If you’re looking for more of a farmer’s market with fresh produce and organic food, you can head towards Aoyama on the ¥100 Hachiko bus to the nearby UNU Farmers Market.

Recommended by Emma Steen, writer

  • Clubs
  • Aoyama

Even on a night when you're dragging yourself home, too tired to think about anything other than hitting a konbini for a snack before collapsing into bed, stumbling upon the vibrant buzz of Aoyama Hachi on an otherwise quiet street might just change your plans. 

Despite being one of Tokyo’s smallest clubs, this compact, four-storey hub has a lot to offer late-night revellers. The second, third and fourth floors, splashed in varying funky colour schemes, all feature their own line-ups of DJs and music genres on any given night, ranging from house and soul to hip-hop and techno. Hungry? They've got you covered with curry and rice for those late-night cravings, and the bar serves everything from zesty lemon sours to cocktails with homemade syrups.

One more thing that gives Hachi an edge over other music venues in the city is its early morning parties, which start at 6am on Sundays and conclude at brunch time. If you’re usually the type to start nodding off at 11pm, this nifty space gives you the option of waking up fresh from a good night’s rest and partying like you were never home.

  • Takadanobaba

Takadanobaba is a neighbourhood buzzing with students, surrounded by streets filled with affordable noodle spots and izakaya pubs advertising all-you-can-drink beer specials. But hidden amongst these lively youth hangouts is also one of the finest cocktail bars in Tokyo. Originally a snug six-seater hole in the wall for discerning gin enthusiasts, The Hisaka re-opened in 2023 as a craft gin shop and speakeasy. Step inside and you’ll be welcomed by a brightly lit retail space, with shelves made of natural wood showcasing 150 types of craft gin from across the globe. 

One shelf towards the back of the shop, however, is a secret door that leads to a dramatic bar space bathed in charcoal black, where sophisticated cocktails take centre stage. Sip on creations like the Japanese Tea Set cocktail (¥1,760), a blend of Ki No Tea dry gin, hojicha syrup and matcha, for a sweet nightcap, or dive into citrusy, umami-rich drinks such as the Sea of Harris (¥1,760), a concoction of sugar kelp gin, St Germain and grapefruit.

  • Suehirocho
  • price 2 of 4

There’s nothing quite like the anticipation of listening to the sizzle of thinly sliced beef on a table-top barbecue grill, as the colour of the meat goes from deep pink to a slightly charred golden brown.
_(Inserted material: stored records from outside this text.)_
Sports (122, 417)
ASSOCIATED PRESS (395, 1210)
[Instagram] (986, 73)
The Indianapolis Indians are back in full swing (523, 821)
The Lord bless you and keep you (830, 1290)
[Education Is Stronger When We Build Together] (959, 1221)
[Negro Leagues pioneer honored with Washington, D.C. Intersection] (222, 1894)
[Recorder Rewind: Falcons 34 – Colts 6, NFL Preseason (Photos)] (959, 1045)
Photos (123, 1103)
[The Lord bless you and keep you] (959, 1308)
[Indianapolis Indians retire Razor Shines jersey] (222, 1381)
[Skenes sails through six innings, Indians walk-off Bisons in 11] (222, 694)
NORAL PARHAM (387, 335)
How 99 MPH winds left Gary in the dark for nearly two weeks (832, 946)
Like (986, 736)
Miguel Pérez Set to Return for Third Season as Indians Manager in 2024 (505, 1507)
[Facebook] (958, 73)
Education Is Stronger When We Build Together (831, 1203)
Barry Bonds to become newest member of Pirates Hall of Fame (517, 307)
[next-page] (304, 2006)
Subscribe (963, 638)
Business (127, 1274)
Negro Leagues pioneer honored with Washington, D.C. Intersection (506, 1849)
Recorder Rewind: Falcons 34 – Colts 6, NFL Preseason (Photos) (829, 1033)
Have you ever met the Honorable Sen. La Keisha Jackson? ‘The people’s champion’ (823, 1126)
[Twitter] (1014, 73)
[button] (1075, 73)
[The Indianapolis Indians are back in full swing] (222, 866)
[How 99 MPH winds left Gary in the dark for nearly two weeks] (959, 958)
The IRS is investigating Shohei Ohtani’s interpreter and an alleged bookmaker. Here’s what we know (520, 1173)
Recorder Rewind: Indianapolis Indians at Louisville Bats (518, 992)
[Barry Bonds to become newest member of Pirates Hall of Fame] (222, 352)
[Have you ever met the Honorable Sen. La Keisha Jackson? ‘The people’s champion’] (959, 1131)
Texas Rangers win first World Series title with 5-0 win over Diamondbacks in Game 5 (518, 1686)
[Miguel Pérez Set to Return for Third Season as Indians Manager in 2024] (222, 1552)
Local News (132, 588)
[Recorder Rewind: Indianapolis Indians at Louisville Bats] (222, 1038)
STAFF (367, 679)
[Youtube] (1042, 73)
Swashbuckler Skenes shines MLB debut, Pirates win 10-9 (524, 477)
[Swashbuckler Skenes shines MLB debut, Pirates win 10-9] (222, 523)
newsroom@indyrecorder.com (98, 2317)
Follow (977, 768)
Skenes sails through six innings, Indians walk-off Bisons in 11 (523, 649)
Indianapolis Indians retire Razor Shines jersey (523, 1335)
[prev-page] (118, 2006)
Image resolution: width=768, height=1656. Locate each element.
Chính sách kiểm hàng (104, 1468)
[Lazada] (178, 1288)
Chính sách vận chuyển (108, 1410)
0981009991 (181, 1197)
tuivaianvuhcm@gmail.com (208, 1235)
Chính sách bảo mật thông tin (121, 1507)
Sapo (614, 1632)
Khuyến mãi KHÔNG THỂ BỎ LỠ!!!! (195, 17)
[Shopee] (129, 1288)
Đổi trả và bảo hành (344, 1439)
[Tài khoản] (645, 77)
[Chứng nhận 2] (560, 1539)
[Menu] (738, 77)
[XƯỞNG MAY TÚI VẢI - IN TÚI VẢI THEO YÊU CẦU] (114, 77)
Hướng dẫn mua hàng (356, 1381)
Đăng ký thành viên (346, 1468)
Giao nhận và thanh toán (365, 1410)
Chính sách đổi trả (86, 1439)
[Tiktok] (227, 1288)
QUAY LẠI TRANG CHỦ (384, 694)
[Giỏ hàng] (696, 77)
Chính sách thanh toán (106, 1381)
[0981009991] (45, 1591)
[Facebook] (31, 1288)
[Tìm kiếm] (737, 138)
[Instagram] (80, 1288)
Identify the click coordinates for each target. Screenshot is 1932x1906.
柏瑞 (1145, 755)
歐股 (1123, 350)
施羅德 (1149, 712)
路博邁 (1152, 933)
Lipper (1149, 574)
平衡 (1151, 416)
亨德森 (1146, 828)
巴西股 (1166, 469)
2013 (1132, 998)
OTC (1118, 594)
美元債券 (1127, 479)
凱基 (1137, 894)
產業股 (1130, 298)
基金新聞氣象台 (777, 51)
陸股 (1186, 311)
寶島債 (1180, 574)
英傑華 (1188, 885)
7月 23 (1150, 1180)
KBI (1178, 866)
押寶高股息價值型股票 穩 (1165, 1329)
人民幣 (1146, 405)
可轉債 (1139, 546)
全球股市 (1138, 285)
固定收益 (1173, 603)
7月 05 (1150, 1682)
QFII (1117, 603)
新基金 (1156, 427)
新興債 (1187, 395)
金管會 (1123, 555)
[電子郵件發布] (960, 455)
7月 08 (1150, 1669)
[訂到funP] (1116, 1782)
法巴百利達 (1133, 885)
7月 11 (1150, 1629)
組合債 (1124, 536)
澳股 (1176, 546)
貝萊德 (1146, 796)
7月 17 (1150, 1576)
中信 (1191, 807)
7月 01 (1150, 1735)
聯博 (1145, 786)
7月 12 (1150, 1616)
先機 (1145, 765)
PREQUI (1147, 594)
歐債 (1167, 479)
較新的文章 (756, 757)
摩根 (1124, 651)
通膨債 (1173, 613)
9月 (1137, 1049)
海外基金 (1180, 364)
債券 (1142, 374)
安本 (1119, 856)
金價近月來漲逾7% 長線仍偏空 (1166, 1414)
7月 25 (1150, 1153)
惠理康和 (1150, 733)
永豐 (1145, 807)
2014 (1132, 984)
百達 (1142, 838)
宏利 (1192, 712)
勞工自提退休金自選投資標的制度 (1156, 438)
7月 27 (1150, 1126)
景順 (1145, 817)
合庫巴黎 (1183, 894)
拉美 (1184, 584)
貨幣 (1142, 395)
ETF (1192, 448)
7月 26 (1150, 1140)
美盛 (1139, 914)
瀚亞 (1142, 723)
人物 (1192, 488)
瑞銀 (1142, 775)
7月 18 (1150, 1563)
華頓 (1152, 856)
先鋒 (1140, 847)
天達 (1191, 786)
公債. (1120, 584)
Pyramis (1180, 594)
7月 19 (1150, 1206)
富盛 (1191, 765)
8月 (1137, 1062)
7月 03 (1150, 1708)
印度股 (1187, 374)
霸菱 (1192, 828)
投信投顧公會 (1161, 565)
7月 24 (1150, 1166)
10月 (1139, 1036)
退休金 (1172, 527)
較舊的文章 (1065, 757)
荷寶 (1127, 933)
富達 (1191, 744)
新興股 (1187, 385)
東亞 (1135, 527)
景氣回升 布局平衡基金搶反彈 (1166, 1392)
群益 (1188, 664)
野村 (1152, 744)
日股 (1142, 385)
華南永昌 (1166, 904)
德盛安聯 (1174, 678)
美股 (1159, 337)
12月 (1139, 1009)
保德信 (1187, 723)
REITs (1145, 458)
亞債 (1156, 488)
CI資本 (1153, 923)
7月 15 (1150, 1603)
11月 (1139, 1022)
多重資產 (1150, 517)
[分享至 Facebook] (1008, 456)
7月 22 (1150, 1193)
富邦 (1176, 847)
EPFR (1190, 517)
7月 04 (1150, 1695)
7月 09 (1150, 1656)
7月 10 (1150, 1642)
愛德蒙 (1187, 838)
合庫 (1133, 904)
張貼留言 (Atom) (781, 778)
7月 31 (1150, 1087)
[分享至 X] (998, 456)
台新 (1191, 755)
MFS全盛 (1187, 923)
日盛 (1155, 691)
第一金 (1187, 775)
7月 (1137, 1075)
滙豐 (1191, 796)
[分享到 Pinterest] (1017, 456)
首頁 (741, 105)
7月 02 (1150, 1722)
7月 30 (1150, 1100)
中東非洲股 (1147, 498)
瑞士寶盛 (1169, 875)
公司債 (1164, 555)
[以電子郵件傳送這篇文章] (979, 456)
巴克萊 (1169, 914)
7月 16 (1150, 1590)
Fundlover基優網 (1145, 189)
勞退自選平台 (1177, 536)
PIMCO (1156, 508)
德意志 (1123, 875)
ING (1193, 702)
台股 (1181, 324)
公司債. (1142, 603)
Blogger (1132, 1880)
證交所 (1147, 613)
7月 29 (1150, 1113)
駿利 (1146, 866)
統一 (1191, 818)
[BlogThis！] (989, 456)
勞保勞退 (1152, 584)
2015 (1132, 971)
A sister shop of the high-end Yoroniku restaurant, this foodie favourite near Akihabara has a slightly more casual feel than its Aoyama counterpart – and it’s cheaper, too.

On top of the prime cuts of wagyu and beef tongue that the staff will grill for you at your table, Namaiki (loosely translated as ‘raw essence’) is famous for its raw meat specialities like beef nigiri sushi and a buttery, Korean-inspired steak tartare served on toast.

These dishes – available in a multi-course meal (from ¥7,480 per person) or à la carte – are so mouthwatering you’d think you’d never want the meal to end, but Namaiki’s signature kakigori dessert always manages to rival the wagyu it follows.